For this project, I knew I wanted to create some kind of wooden wall décor. My goal was to create something that was more aesthetic than functional, something I would be proud to display in my home. I was inspired by a painting in my dad's living room, which was a breathtaking panorama of Colorado's mountain range. It always struck me as capturing what's special about Colorado, so I chose to make my own version of that mountain range landscape. 
I knew I could utilize the natural color of different types of wood to give my mountains visual interest without needing paint. Unfortunately, some woods are quite expensive because of their color and rarity. I was only able to purchase 2' x 4" boards of Walnut, Cherry, Maple, and White Oak. To make sure I didn't waste any wood, I 3D modeled my mountains to get exact measurements of the strips I needed to cut. It took me several tries to resize the mountains correctly, with my original intention being to hide the edges of the mountains behind a rectangular frame.

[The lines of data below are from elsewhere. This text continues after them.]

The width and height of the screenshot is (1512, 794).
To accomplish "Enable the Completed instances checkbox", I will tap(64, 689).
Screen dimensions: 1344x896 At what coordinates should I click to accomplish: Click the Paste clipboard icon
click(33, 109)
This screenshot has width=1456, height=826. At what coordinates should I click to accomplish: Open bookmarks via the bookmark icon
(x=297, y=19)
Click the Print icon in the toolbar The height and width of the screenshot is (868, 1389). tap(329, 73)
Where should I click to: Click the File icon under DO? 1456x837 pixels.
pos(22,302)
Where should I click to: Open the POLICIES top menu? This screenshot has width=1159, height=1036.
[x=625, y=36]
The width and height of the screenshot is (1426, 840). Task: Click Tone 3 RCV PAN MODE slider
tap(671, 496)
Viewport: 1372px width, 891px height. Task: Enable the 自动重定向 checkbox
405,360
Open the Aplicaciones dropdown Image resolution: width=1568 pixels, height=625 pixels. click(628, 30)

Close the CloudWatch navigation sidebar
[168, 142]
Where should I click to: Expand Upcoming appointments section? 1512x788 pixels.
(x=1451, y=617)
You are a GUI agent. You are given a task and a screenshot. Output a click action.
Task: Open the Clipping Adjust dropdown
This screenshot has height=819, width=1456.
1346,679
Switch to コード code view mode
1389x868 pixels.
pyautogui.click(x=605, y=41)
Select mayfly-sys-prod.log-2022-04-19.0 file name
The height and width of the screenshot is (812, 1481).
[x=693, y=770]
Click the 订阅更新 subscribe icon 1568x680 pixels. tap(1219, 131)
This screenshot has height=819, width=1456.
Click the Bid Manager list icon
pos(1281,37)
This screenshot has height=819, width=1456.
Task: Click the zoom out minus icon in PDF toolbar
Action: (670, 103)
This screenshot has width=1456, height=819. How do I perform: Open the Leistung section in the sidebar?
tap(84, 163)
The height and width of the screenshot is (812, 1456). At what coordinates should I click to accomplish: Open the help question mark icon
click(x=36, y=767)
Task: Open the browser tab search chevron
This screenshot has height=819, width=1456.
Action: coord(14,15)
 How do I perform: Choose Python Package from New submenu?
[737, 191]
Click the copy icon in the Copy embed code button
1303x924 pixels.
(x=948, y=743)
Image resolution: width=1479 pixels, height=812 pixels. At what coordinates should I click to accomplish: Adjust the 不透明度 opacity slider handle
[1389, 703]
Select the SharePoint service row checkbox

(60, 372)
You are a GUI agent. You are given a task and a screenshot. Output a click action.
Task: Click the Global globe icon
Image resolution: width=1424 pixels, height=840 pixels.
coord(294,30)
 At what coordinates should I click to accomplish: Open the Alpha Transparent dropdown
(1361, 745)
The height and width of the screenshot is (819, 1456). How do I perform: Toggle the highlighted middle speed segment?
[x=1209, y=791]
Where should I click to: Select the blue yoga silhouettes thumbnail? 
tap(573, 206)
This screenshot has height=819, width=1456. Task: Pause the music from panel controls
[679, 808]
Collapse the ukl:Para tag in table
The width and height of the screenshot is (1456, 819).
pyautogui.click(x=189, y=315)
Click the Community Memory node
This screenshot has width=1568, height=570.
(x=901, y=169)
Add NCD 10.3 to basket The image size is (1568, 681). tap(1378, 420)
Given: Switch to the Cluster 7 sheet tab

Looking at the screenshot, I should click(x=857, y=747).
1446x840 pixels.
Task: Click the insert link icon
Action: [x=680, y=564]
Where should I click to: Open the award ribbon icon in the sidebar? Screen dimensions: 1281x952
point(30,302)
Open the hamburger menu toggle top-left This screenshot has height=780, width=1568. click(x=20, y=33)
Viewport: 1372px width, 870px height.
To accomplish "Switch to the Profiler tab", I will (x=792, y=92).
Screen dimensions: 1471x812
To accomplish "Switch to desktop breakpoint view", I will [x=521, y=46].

The peaks of the mountains were originally going to be made out of White Oak, with Cherry, Walnut, and Maple making the bodies of the mountains. When I did the calculations I realized I needed more White Oak than I had, so I opted to go with Pine for the snowy peaks instead. The graphics below helped me figure out how many different lengths of 1" wide strips I needed to cut.
One thing I forgot in my calculations was to account for the thickness of the saw blade. Each cut took off ~1/16th" of material, meaning I had to use more Maple than I had planned to make up for what was lost. 
After all my strips were cut out, I laid them on the floor in my desired configuration. Despite all my calculations, I was somehow 2 pieces shy of my original goal. This meant I had to do some rearranging to make the peaks even. I also sacrificed the frame idea in favor of keeping a border just at the bottom, which saved me the trouble of having to come up with a background design for this piece too. 
After I had settled on my final design, I separated the blocks into parallel sections, which I held together with tape before gluing and clamping them. Separating the parts into so many stages meant it took hours to glue these together, but it was worth it for the sake of ensuring that the pieces fit well together at every stage. 
I also designed the peaks of the 3 mountains to be consecutively smaller, which adds a small illusion of depth to the panorama.
After I had glued all the mountains together, I faced my most difficult challenge: cutting off the protruding end sections. To keep my piece lined up as I was passing it through the sawblade, I had to create a jig with a notch cut out for the biggest mountain. Attached to that jig was a long piece of leftover pine, which I pressed against the backboard to keep the piece aligned through the whole cut. This was definitely the most stressful portion of the project, and it took 2 people to keep everything aligned. Luckily, the cut was perfect, and only took one try! 
After that, I sanded the piece thoroughly, going from 80 grit up to 120 then 220. I then spritzed the piece with water, causing the grain to raise as if I had finished it with oil. Finally, I went back over the piece with 220 grit sandpaper, revealing the difference in texture between the hardwood making the rocky mountains versus the softer pine of the snowy peaks. The piece was finished with Linseed Oil, and afterwards, I added a border strip at the bottom, stained to a "Dark Walnut" color. 
I am extremely happy with how these mountains came out! I think that the different types of wood really makes this piece pop with color. It looks perfect on my mantle, and it accomplished the exact goal I had for it. Every time when I walk by it, I smile with satisfaction knowing that I made art that looks like professional décor!